§ **PASSAGE FOR REVIEW**:

⟨

# US EMT-IV needing information before moving to Canada



## TattooedMommy139 (Sep 30, 2010)

Hi! I am currently an EMT-IV in Tennessee, but am in school for Paramedic/Registered Nurse. My family and I are discussing a possible location change to Canada. I have done a little research on my own and found the general pay scale from 2006-2009, but after reading the threads and replies, Im not sure where it stands now. We are looking at possibly Nova Scotia or British Columbia, but from my research I see BC has a higher cost of living than the other parts of Canada. So, what I am looking for is more updated information on wages, cost of living and crime in Canada. Or at least some links to do my own research, but personal opinions would be wonderful! I need all the information I can get before moving 3 children to a new country! So thank you in advance for any information given!


----------



## akflightmedic (Sep 30, 2010)

Will you be done with your nursing prior to the move?

Your EMS education will not transfer, do more research on that it has been discussed many times on this site and other sites.

Most likely you are wasting your time in medic school currently if you are moving soon.


----------



## Outbac1 (Sep 30, 2010)

The cost of living varies depending on where you go. BCs lower mainland, Vancouver, is very expensive to buy a house vs Halifax in NS. Are you planning on working as a paramedic? It is very hard to get into full time work in BC, NS is easier although full time jobs are hard to get. Our casuals seem to get full time hours or close to it most weeks. If you are a nurse you should be able to get a job almost anywhere, especially if you have a degree and  experience.  An EMT won't get you anything in Canada, you'll need at least Paramedic.
 I do not know the pay scale in BC but rural medics get a stand by rate they are very unhappy with. I think they were on strike last year. In NS a PCP makes about $21.00/hr and an ACP $24.00 to start.

Look at some real estate sites to get an idea on housing. Have you looked into Canadian Immigration?  Look at some posts in the international section for more info of Canadian paramedics.
Here is a link to the NS EHS paramedics for some info on registration; http://www.gov.ns.ca/health/ehs/paramedics/policies.asp


----------



## MrBrown (Sep 30, 2010)

Simply put, you would have to go back to school for anytwhere up to two years.

Primary Care Paramedics in Canada have years not hours of education; as per the National Occupational Competency Profile a PCP can insert an LMA and administer a number of autonomous medications; adrenaline, GTN, ASA, salbutamol and glucagon.

In Alberta they can perform comprehensive 3 lead ECG interpretation and obtain a 12 lead while both AB and BC allow them to cannulate and infuse.

Advanced Care Paramedic (ACP) requires another two years of education or one year if you are in Ontario and includes a range of typical ALS interventions while some provinces allow RSI and thrombolysis, again Alberta being an example.

Many provinces have Paramedics recongised as a regulated and restricted health disclipine, again Alberta being example with its own College of Paramedics.

The difference is that the Canadian education system for Parmamedics is much more comprehensive than the US and includes indepth cognitive knowledge of dexterious skill rationale and critical thinking rather than just monkey see monkey do.

⟩

§ **DATA FOR REVIEW**:

⟨

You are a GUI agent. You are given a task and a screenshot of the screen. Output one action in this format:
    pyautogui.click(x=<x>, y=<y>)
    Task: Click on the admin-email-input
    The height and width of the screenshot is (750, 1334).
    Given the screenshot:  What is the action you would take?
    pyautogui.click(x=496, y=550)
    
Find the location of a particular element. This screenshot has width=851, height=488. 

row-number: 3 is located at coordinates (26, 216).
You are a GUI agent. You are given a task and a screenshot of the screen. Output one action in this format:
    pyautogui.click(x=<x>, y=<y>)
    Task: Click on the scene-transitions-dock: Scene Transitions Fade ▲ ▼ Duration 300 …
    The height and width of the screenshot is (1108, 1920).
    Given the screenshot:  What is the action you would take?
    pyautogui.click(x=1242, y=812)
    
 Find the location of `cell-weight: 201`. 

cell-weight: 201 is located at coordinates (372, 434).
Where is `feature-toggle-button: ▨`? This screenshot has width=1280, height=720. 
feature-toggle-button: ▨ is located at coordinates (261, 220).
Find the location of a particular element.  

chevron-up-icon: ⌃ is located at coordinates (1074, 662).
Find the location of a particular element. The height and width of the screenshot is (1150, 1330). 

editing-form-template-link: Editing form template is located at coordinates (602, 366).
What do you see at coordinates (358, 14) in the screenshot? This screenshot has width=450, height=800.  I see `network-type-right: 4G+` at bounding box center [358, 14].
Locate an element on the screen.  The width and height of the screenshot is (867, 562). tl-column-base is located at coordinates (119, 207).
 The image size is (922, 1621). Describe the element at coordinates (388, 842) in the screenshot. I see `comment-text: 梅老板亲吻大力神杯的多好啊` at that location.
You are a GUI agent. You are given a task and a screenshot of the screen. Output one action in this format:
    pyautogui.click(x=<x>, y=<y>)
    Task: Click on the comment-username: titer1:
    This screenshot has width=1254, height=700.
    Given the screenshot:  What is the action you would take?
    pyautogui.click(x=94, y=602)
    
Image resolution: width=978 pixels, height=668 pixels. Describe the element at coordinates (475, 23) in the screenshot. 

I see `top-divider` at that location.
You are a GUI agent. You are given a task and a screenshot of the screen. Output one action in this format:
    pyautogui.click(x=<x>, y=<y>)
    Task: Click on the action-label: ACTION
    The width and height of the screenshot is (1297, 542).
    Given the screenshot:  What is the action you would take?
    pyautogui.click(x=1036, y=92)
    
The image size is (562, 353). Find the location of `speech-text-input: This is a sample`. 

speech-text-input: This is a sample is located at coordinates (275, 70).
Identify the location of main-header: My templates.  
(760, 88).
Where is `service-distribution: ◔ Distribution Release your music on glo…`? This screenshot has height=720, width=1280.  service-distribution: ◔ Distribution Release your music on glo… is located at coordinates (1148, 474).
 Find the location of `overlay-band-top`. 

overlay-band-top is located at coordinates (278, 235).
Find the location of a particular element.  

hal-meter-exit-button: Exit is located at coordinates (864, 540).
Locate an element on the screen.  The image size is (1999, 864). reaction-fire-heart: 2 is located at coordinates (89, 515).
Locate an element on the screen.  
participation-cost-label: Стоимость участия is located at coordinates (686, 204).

⟩

§ **TASK DIRECTIONS**: Extend the forum thread about a US EMT moving to Canada, picking up right after its final sentence.

§ **RESULT FOR THIS TASK**:
But what would Brown know, after all heck he is no expert on Canuckistanada


----------



## aewin90 (Sep 30, 2010)

Unless you plan on completing your nursing education prior to moving, it is not a good idea.  Your EMS education simply will not transfer.  If you want to do EMS work in Canada you will find yourself hitting the books again, although it will probably be a breeze after having gone through most of it in the U.S.

Those pay rates don't sound too bad at all.  I live in a fairly rural area with a high cost of living and paramedics start at about $13.80.  Yes, $13.80.  Then again this is also an area where a master's degree in education will get you about $20,000 a year to start...

Not many mansions out here.  :unsure:


----------



## jjesusfreak01 (Sep 30, 2010)

A Canadian PCP sounds like a US EMT according to scope of practice...at most an EMT-IV (or C) while ACP sounds like a US paramedic. I understand the whole cognitive knowledge thing, but if you are in school for years, you ought to be able to do a little more than apply band-aids.


----------



## WolfmanHarris (Sep 30, 2010)

jjesusfreak01 said:


> A Canadian PCP sounds like a US EMT according to scope of practice...at most an EMT-IV (or C) while ACP sounds like a US paramedic. I understand the whole cognitive knowledge thing, but if you are in school for years, you ought to be able to do a little more than apply band-aids.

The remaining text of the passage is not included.